Pages in topic:   < [1 2]
OCR-ing graphics embedded in Word?
Thread poster: pj-ffm
pj-ffm
pj-ffm
Local time: 19:16
German to English
TOPIC STARTER
Slight issue, convert text to table is greyed out... Jun 15, 2011

Hi István,

I really appreciate you looking into this!

I've played around with your method and have a slight issue:

When I "select all" I can no longer choose to "convert text to table"; it is greyed out.

I have varied the area selected, and have discovered that (at least) when there is a change in the page format from portrait to landscape within the doc it no longer allows me to convert to table. (Unfortunately the docs I am currently transla
... See more
Hi István,

I really appreciate you looking into this!

I've played around with your method and have a slight issue:

When I "select all" I can no longer choose to "convert text to table"; it is greyed out.

I have varied the area selected, and have discovered that (at least) when there is a change in the page format from portrait to landscape within the doc it no longer allows me to convert to table. (Unfortunately the docs I am currently translating have quite a few page format changes like this to allow for wide tables, graphics etc.)

Any suggestions, or is this method just not going to work with such docs?

I think the concept you suggested is very promising anyway and will see if I can sort out a workflow for "normal" files that don't change as described above.

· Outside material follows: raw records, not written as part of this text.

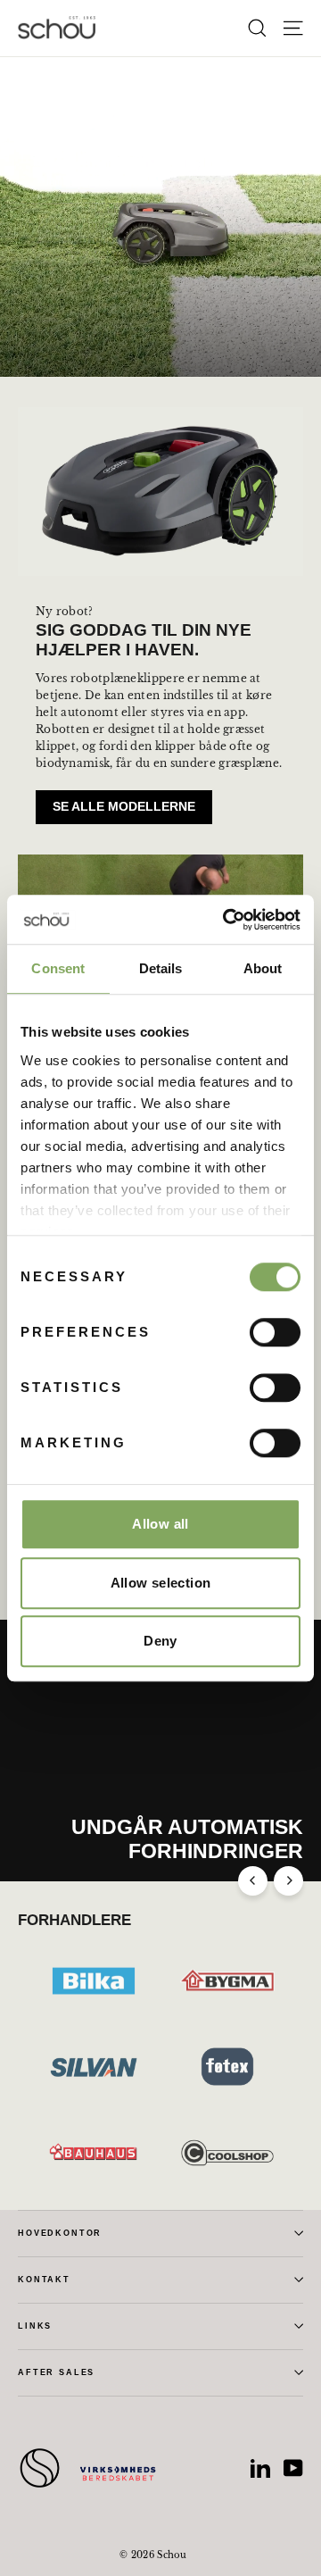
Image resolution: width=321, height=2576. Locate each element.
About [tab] (263, 968)
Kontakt (44, 2279)
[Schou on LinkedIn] (260, 2468)
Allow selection (161, 1582)
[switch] (275, 1332)
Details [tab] (161, 968)
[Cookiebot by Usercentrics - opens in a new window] (226, 919)
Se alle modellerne (124, 806)
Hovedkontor (60, 2233)
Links (35, 2326)
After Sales (56, 2372)
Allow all (160, 1523)
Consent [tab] (58, 968)
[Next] (288, 1881)
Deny (160, 1640)
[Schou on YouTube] (293, 2468)
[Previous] (253, 1881)
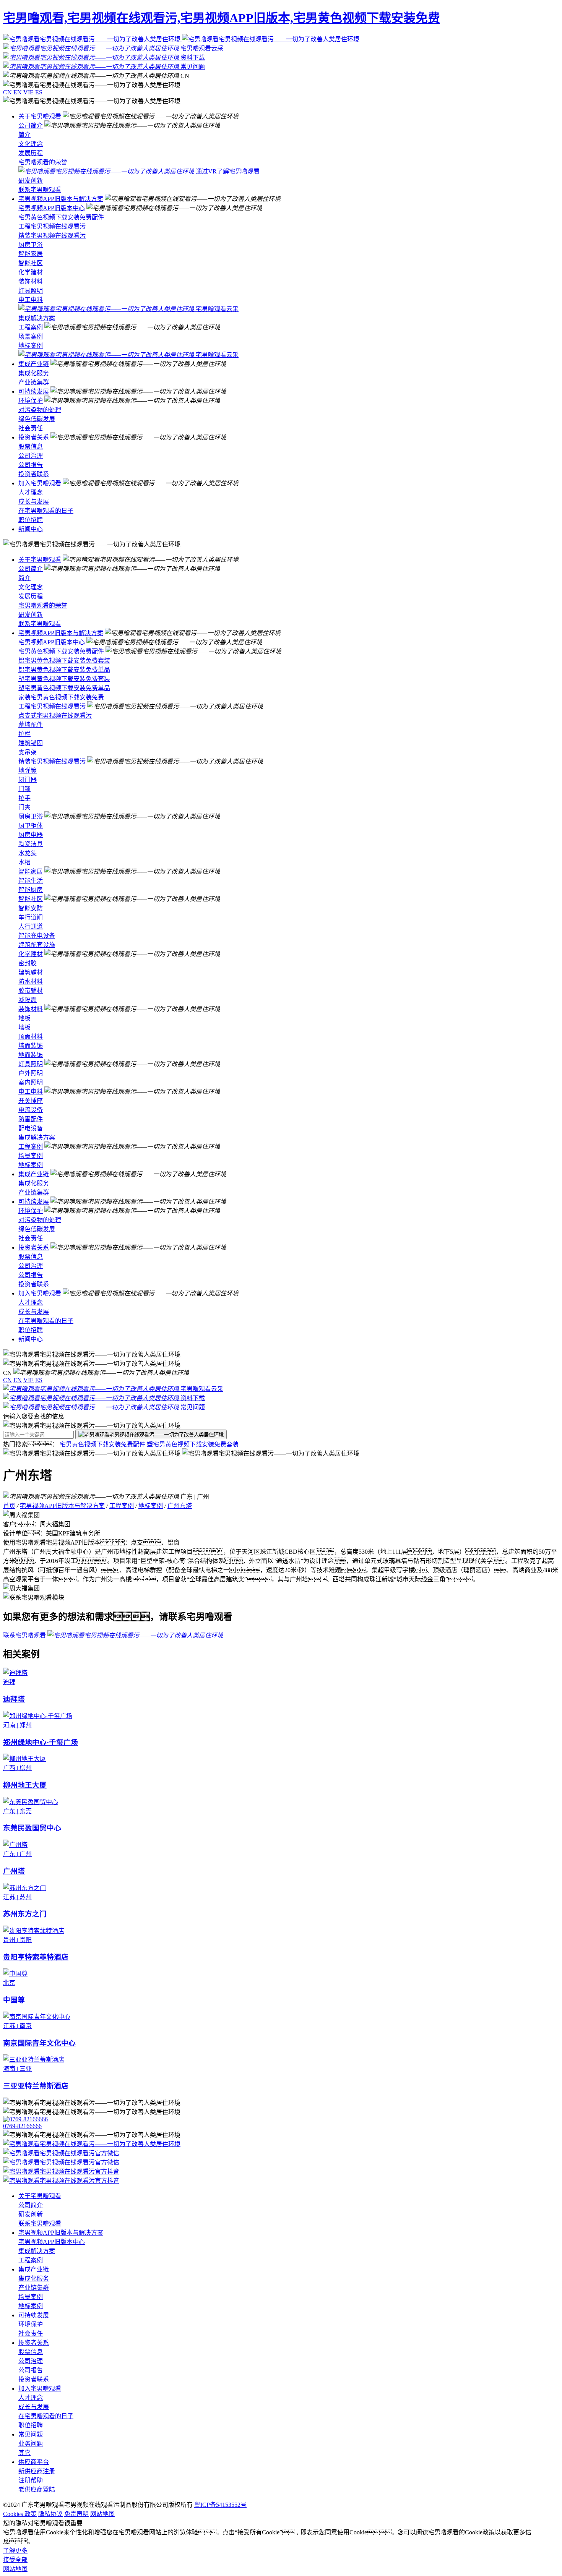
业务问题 (30, 2443)
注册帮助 (30, 2480)
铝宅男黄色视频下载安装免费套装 (64, 660)
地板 (24, 1018)
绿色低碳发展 (36, 419)
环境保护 (30, 400)
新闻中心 (30, 529)
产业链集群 (33, 382)
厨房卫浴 (30, 245)
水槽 (24, 862)
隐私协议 (50, 2514)
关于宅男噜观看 (39, 116)
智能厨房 (30, 890)
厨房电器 (30, 835)
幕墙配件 (30, 724)
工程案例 (30, 327)
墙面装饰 (30, 1045)
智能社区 (30, 263)
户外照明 (30, 1073)
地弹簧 (27, 770)
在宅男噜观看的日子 (45, 510)
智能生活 (30, 880)
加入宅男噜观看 (39, 483)
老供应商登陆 (36, 2489)
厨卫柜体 (30, 825)
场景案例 (30, 336)
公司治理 (30, 455)
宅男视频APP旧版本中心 (51, 208)
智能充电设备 (36, 935)
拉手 (24, 798)
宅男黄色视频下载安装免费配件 (61, 217)
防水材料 (30, 981)
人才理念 (30, 492)
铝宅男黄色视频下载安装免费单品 (64, 669)
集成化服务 (33, 373)
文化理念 (30, 144)
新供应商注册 (36, 2471)
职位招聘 (30, 520)
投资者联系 (33, 474)
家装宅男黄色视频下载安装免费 (61, 697)
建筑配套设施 (36, 945)
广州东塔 (179, 1506)
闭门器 (27, 780)
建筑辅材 (30, 972)
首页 (9, 1506)
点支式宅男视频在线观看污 (55, 715)
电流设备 (30, 1110)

And subsequently (hopefully) enhance it to append the OCR'd text below the graphic in each case rather than replacing it. That would represent a perfect solution that would allow a document to be "pre-processed" with minimum effort and then translated from start to finish with the CAT as usual! What a utopian concept!

cheers,
Peter.

UPDATE: It seems that whenever the selected area traverses a "section break" then "text to table" is greyed out.

[Edited at 2011-06-15 09:43 GMT]

Also, in my document some paragraph numbering and "-" characters are taken into the graphics column in addition to the actual graphics for some reason. But this can be cleaned.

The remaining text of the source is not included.